[Activity] Every line with "computer" in it should be copied from the data.

[Provided material]

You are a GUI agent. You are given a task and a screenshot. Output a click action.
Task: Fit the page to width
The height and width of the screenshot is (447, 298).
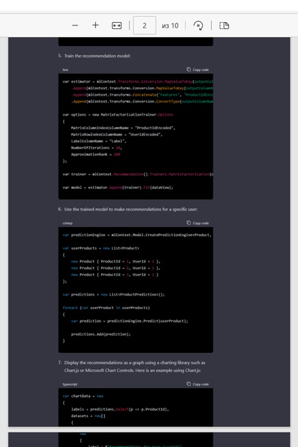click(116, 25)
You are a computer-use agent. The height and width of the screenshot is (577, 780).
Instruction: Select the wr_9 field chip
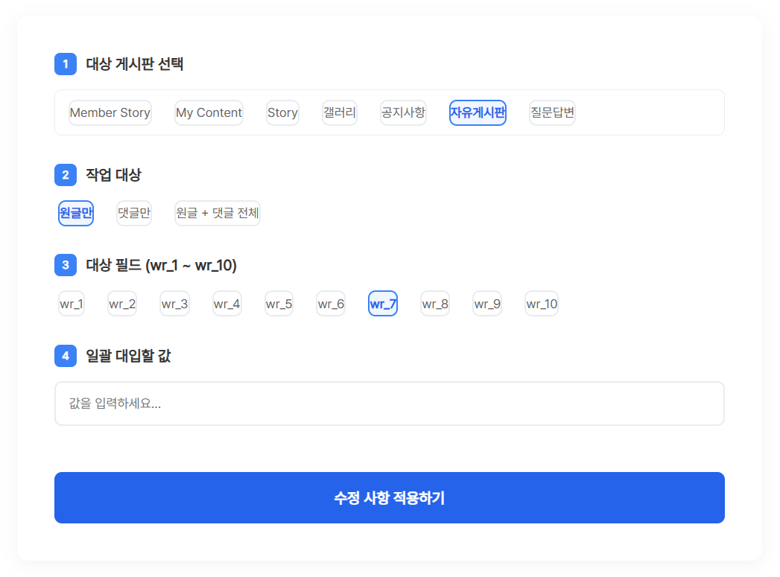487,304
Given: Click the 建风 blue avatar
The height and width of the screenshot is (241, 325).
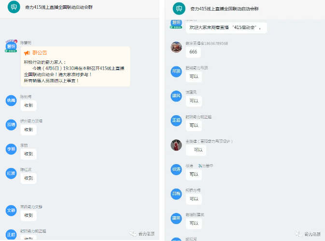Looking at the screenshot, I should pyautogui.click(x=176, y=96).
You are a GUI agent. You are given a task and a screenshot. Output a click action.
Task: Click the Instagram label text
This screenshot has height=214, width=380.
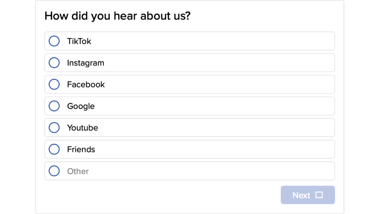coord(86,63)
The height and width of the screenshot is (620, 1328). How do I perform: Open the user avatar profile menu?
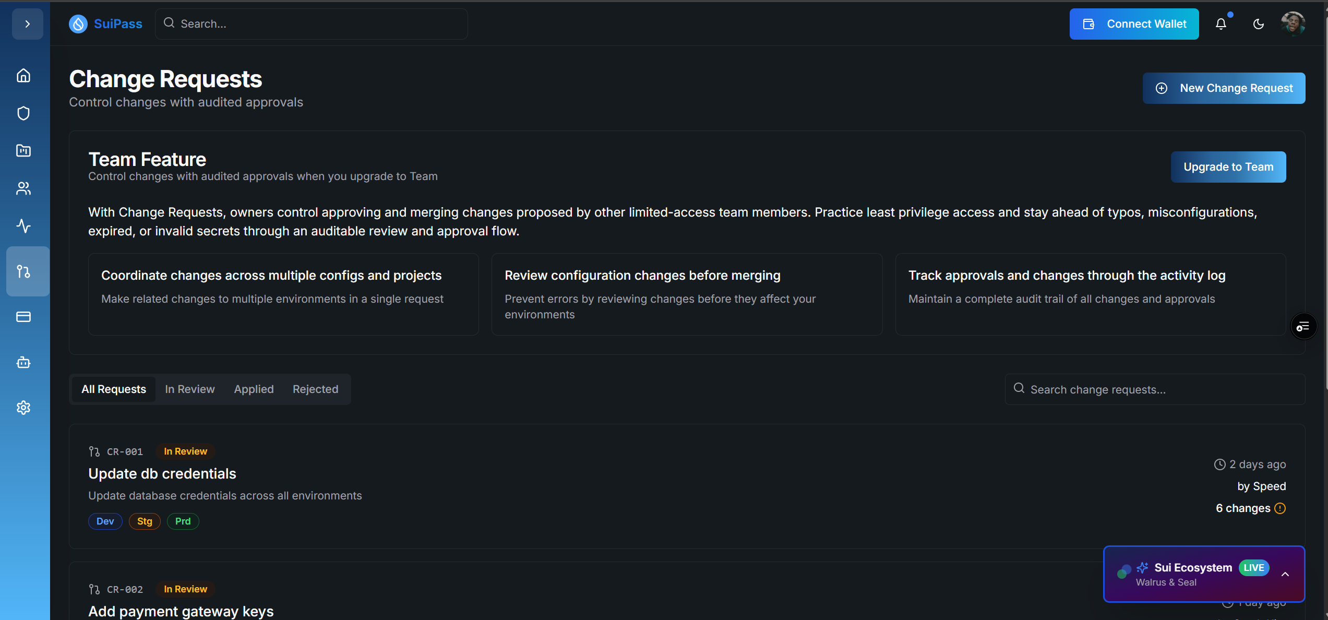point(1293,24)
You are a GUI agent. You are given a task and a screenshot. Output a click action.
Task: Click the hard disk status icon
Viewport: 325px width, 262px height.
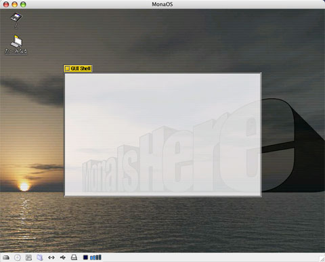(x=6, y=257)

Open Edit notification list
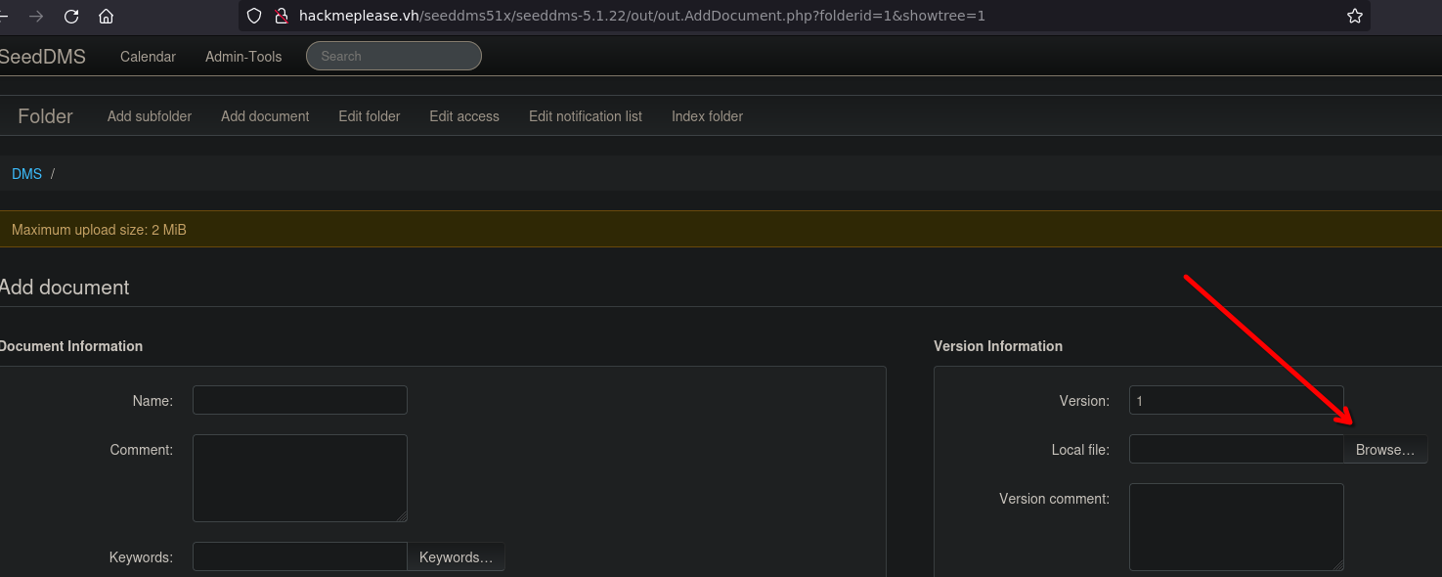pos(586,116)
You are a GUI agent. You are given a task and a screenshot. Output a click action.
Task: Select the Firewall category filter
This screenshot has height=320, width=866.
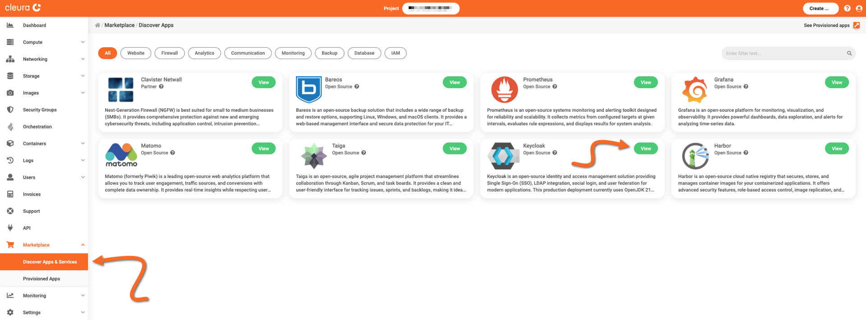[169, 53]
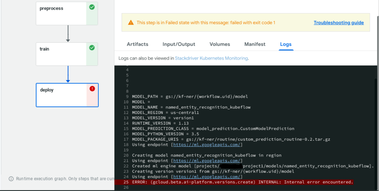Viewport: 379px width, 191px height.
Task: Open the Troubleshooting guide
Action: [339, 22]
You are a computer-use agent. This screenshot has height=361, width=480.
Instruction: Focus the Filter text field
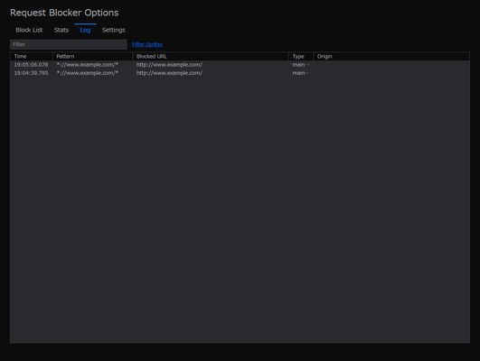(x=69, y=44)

[/Provided material]
[Provided material]

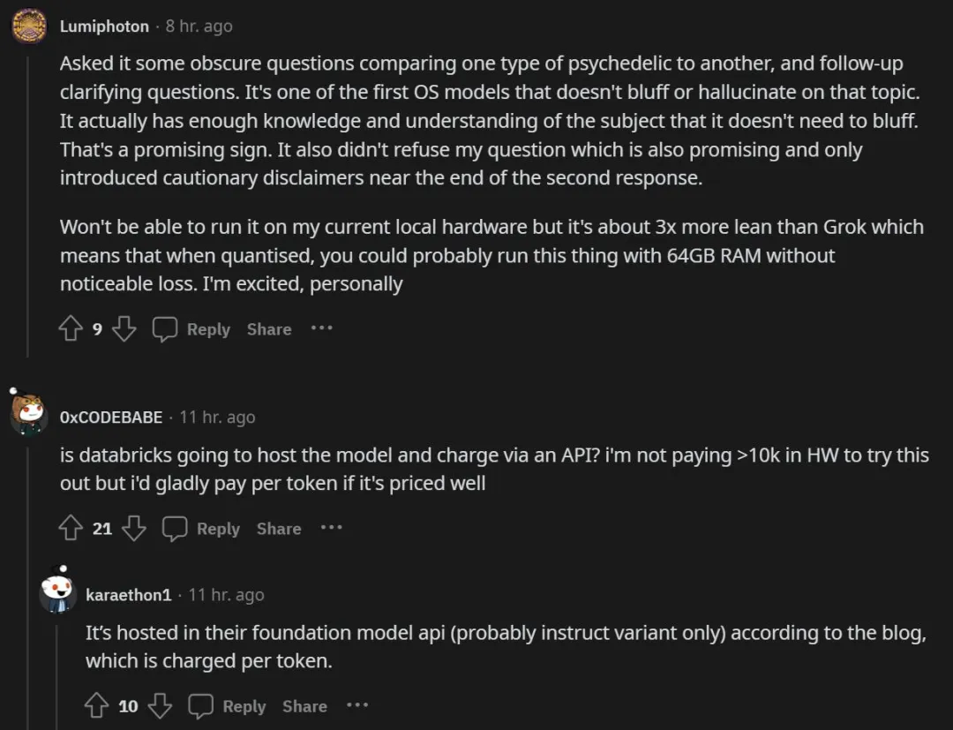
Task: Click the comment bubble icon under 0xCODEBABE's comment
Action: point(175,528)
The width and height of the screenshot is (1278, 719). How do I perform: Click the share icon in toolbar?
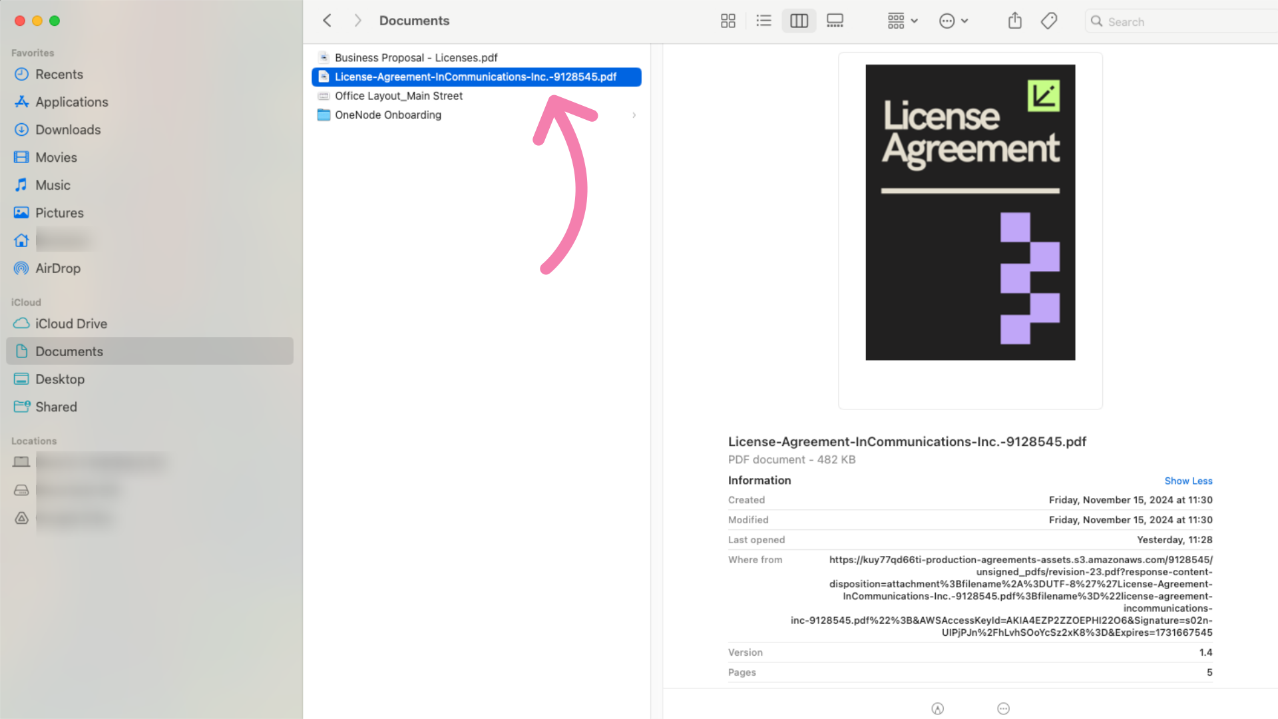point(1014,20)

[/Provided material]
[Provided material]

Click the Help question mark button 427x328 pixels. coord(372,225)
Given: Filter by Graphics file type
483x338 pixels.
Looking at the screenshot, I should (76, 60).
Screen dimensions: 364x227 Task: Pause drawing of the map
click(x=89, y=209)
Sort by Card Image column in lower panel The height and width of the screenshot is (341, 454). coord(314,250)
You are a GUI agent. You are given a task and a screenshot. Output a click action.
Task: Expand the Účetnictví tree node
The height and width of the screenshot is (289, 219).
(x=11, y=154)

[/Provided material]

[Result for this task]
You are a computer-use agent. The height and width of the screenshot is (577, 780).
You are a computer-use agent. This screenshot has height=361, width=480.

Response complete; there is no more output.